** START GIVEN PASSAGE **

CUDA-Enabled Apps: Measuring Mainstream GPU Performance

Super LoiLoScope Results

One of the first and best things to observe with MARS is that you actually get some of your CPU cycles back. At lower resolutions, the utilization difference is less, but our 1920x1080 test with the two-minute Pirates 2 XviD trailer on the 9600 GT clearly shows how much CUDA can help. Not only does maximum usage drop from 95% to 74%—an actually practical number if you need to run anything else, such as Outlook or a system backup—but the output time drops by a stunning 81 percent. On the 320x240 version, render time plummets by 92 percent. These are jaw-dropping numbers that could make a serious difference in your everyday usage when converting movies, if, of course, this is an application you actually use in the real-world.

Speaking of which, it seemed important to try out MARS on a full-length video, so we took a 4 GB MPEG-4 home movie and threw it at MARS’s iPod profile. The performance improvement wasn’t quite as mind-blowing as with the Pirates trailer, but come on. A more than 60% acceleration, cutting the completion time in less than half, is nothing to sneeze at.

The interesting bit of weirdness here is that we don’t see the expected amount of scaling improvement when switching to the 9800 GTX. Yes, there’s some improvement on the HD Pirates test, and we shaved a couple minutes off of the 4 GB transcode job, but the 320x240 test showed no gain at all, as if the biggest help came from simply having CUDA and not the number of stream processors actually running it.

** END GIVEN PASSAGE **
** START DATASET EXTRACT **

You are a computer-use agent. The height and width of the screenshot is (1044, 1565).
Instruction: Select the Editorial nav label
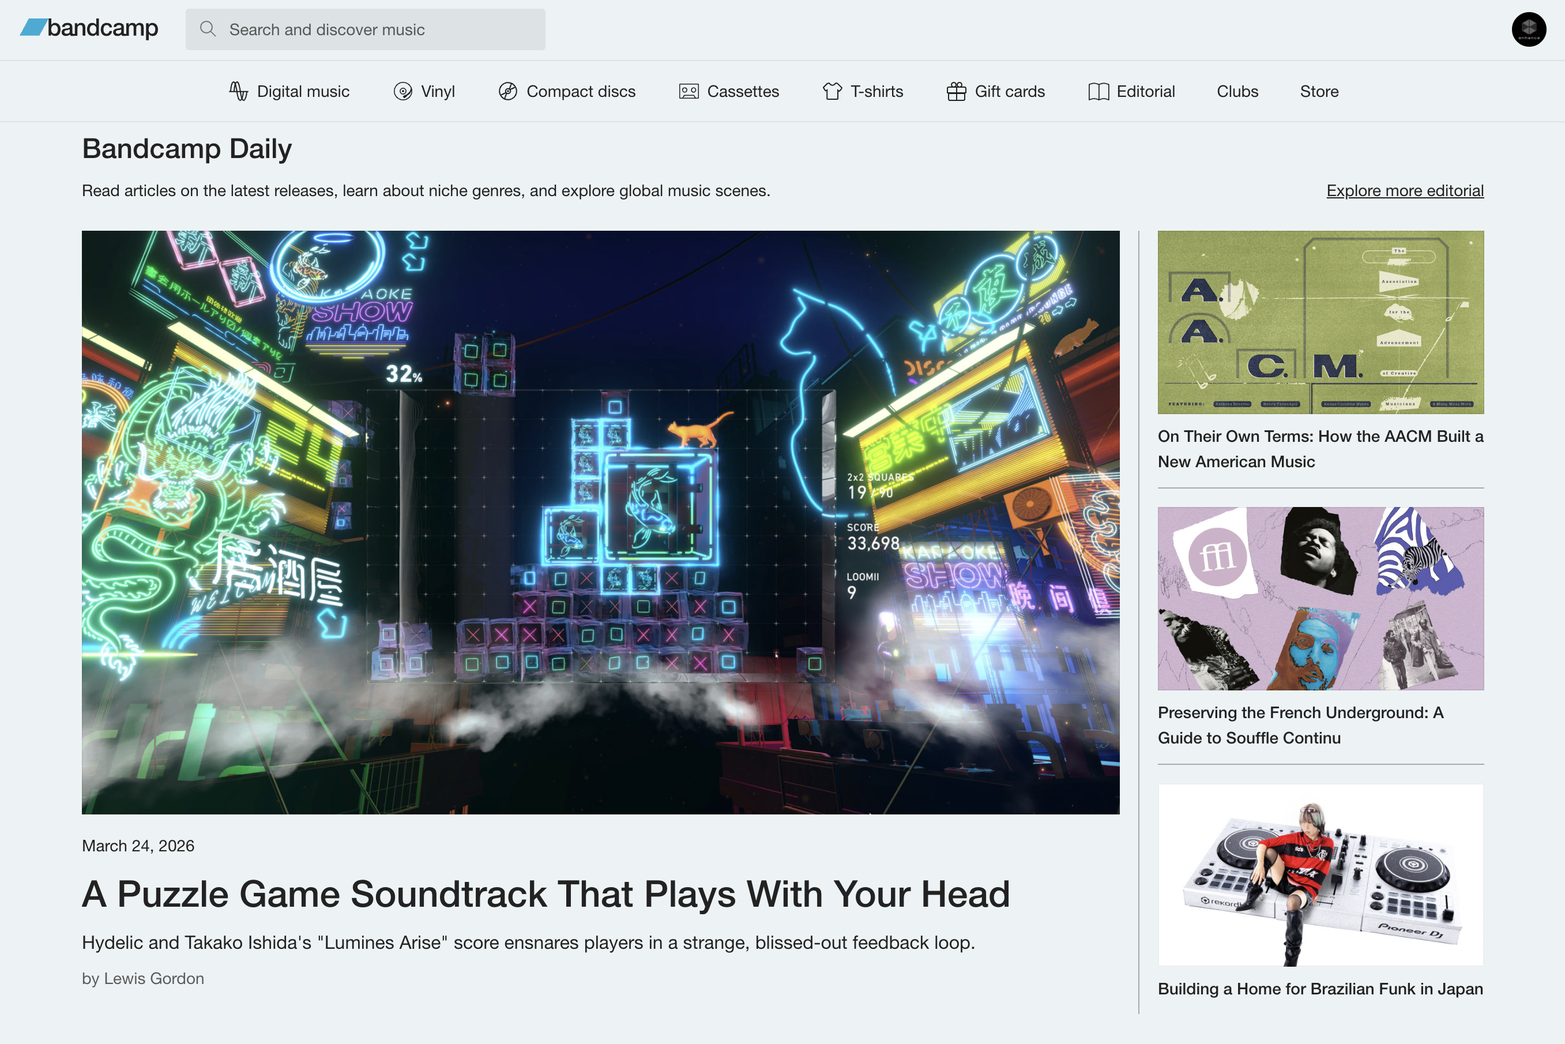click(1145, 91)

** END DATASET EXTRACT **

* **WRITTEN TASKS**:
1) In the CUDA benchmark article, condense the paragraph beginning "Speaking of which" into a shorter version that retains its main facts.
2) From the CUDA benchmark article, reproduce the part that opens with the words containing "One of the first" and closes with "in the real-world.".
Rely solely on the article about CUDA performance and leave the data aside.

* **RESULTS FOR THE EXERCISE**:
1) MARS was also tested on a full-length video: a 4 GB MPEG-4 home movie converted with the iPod profile. The gain was smaller than with the Pirates trailer, but the acceleration still exceeded 60%, cutting the completion time to less than half.

2)
One of the first and best things to observe with MARS is that you actually get some of your CPU cycles back. At lower resolutions, the utilization difference is less, but our 1920x1080 test with the two-minute Pirates 2 XviD trailer on the 9600 GT clearly shows how much CUDA can help. Not only does maximum usage drop from 95% to 74%—an actually practical number if you need to run anything else, such as Outlook or a system backup—but the output time drops by a stunning 81 percent. On the 320x240 version, render time plummets by 92 percent. These are jaw-dropping numbers that could make a serious difference in your everyday usage when converting movies, if, of course, this is an application you actually use in the real-world.